O Curso de Graduação em Ciências Ambientais oportuniza a formação interdisciplinar de um profissional em busca de novos paradigmas, sem desconsiderar os paradigmas dominantes, capazes de estruturar conhecimentos a partir de experiências conectadas.

O Curso de Graduação em Ciências Ambientais foi concebido na forma de um curso interdisciplinar, encontrando sustentação no fato de que a complexidade dos problemas gerados pela conjugação entre dinâmica de desenvolvimento e meio ambiente impede o equacionamento isolado dos problemas quando se busca a sua compreensão ou solução, remetendo necessariamente à abordagem de contextos mais amplos e integrados.

Desta maneira a matriz curricular integrante do projeto político pedagógico do curso transborda a visão disciplinar que possui a maioria dos cursos de graduação e, dentro desse contexto, incompatibiliza-se com a formatação dos departamentos, até aqui apresentada.

Com isso, da nova estrutura acadêmica, divulgada no site da UNIFAP, o Curso de Ciências Ambientais não se enquadra em nenhuma delas, uma vez que o curso possui um perfil interdisciplinar, conforme já destacado.

Em face da proposta inovadora a que o curso se propõe, o Colegiado deliberou por unanimidade que não integrará quaisquer das novas estruturas acadêmicas recentemente criadas, e reivindica a criação do Departamento de Desenvolvimento e Meio Ambiente encaminhando a proposta para apreciação da comunidade acadêmica, bem como às instâncias competentes.

Entende-se que desta forma o projeto de reestruturação acadêmica poderá ser aprimorado, de modo a que possa cumprir a finalidade de assimilar o novo perfil que possui a UNIFAP, o qual já não é mais o mesmo daquele existente no período em que foram elaborados o estatuto e o regimento da instituição. As diretrizes norteadoras do projeto de reestruturação acadêmica além de ter que observar as normas estatutárias e regimentais vigentes, deverá estar aberto a acolher o novo, uma vez que a Universidade precisa cumprir o papel de ser o lócus da revolução social em consonância com as dinâmicas agendas impostas por um mundo em constante transformação.

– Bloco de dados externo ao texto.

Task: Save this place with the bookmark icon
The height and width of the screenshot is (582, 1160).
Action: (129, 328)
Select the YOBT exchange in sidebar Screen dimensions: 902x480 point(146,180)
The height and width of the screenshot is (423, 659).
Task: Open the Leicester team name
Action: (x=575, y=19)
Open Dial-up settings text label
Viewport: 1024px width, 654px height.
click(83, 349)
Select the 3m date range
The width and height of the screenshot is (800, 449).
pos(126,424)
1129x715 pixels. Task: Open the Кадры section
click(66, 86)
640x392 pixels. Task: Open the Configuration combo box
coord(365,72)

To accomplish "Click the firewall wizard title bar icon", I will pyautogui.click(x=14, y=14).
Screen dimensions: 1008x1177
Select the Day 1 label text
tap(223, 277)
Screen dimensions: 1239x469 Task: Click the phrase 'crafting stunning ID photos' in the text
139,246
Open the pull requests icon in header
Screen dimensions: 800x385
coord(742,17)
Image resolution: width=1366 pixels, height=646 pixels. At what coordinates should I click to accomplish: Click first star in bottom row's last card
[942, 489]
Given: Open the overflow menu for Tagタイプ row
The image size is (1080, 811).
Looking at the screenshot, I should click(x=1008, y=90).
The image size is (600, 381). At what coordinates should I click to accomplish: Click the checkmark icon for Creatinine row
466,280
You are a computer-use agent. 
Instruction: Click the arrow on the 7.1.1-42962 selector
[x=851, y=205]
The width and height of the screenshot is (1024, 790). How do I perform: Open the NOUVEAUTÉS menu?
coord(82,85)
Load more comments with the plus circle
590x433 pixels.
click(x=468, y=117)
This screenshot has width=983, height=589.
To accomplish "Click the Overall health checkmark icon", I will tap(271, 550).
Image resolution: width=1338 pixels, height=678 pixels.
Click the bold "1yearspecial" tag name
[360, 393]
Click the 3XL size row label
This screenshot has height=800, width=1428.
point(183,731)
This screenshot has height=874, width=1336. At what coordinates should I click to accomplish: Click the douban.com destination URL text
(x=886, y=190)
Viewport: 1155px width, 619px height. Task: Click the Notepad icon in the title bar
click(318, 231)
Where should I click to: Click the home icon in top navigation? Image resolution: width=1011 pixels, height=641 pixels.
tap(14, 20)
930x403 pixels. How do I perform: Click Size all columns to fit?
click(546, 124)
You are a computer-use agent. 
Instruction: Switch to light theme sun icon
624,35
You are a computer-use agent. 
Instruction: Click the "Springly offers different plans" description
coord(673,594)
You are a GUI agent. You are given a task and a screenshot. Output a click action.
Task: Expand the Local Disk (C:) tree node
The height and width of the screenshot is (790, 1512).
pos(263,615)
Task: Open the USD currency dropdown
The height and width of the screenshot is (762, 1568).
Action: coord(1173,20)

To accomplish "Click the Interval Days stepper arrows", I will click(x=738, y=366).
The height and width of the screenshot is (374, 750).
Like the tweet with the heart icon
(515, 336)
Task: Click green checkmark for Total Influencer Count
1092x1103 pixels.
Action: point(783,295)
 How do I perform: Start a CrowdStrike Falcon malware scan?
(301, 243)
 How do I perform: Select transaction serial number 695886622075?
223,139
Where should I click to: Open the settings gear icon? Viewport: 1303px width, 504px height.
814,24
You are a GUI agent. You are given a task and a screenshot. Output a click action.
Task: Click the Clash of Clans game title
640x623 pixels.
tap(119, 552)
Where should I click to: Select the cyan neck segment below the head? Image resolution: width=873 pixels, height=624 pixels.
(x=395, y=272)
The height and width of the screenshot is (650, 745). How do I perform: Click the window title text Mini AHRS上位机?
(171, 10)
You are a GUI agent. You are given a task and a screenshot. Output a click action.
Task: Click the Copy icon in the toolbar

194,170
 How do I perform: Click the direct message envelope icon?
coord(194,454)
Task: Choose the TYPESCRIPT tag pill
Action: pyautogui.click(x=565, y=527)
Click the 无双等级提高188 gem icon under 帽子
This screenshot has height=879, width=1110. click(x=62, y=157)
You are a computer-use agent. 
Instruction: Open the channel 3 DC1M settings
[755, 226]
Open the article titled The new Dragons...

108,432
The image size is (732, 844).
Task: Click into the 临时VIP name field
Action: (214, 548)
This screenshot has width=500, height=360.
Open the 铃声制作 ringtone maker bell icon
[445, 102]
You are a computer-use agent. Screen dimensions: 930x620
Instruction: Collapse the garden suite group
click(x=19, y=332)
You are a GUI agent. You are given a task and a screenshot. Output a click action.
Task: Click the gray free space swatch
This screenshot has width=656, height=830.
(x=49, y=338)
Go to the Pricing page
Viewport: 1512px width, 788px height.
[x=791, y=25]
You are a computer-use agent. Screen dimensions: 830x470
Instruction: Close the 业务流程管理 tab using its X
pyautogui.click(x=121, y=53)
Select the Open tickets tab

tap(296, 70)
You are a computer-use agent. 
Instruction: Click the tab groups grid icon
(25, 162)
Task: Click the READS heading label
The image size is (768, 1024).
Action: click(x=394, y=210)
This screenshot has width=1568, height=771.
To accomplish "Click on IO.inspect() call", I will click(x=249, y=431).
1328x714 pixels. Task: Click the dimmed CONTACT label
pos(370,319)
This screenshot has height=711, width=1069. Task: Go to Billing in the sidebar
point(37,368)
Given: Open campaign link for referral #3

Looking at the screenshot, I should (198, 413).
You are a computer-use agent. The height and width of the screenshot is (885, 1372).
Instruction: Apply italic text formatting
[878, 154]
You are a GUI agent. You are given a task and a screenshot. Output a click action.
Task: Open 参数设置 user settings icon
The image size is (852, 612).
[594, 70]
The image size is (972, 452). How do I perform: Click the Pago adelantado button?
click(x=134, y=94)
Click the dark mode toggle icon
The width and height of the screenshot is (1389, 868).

Macapá, 03 de setembro de 2010.

Colegiado do Curso de Ciências Ambientais

  • Sou egresso da UNIFAP/1997(Turma de História/93), é com pesar que observo o quanto estamos distante da realidade; senão vejamos: Suas instalações físicas são um lástima; A Universidade Federal de Roraima e a Federal de Tocantins, criadas no mesmo período estão há quilômetros na frente. Há que se fazer alguma coisa. Por quê não dá um murro na mesa e exigir o mesmo tratamento das duas coirmãs acima mencionadas? Ps: Parabêns ao colegiado pelo manifesto, pois é pela resitência ao anacrônico que se cria o novo.

  • 1- O curso é um dos mais jovens, e já quer todas essas reivindicações?! O meu, Geografia, que foi o primeiro da Unifap, tá pra fechar pelo MEC por incompetência e falta de esforço do Reitor e professores. E Ciências Ambientais já quer criar Departamento?!
    2- Os professores do curso não eram da mesma chapa do atual Reitor?! A coordenadora inclusive foi Pró-reitora na gestão passada do Tavares.
    De qualquer forma, espero que eles ganhem força. Gosto muito da proposta do curso e sei que formarão os melhores profissionais do meio ambiente aqui no Estado.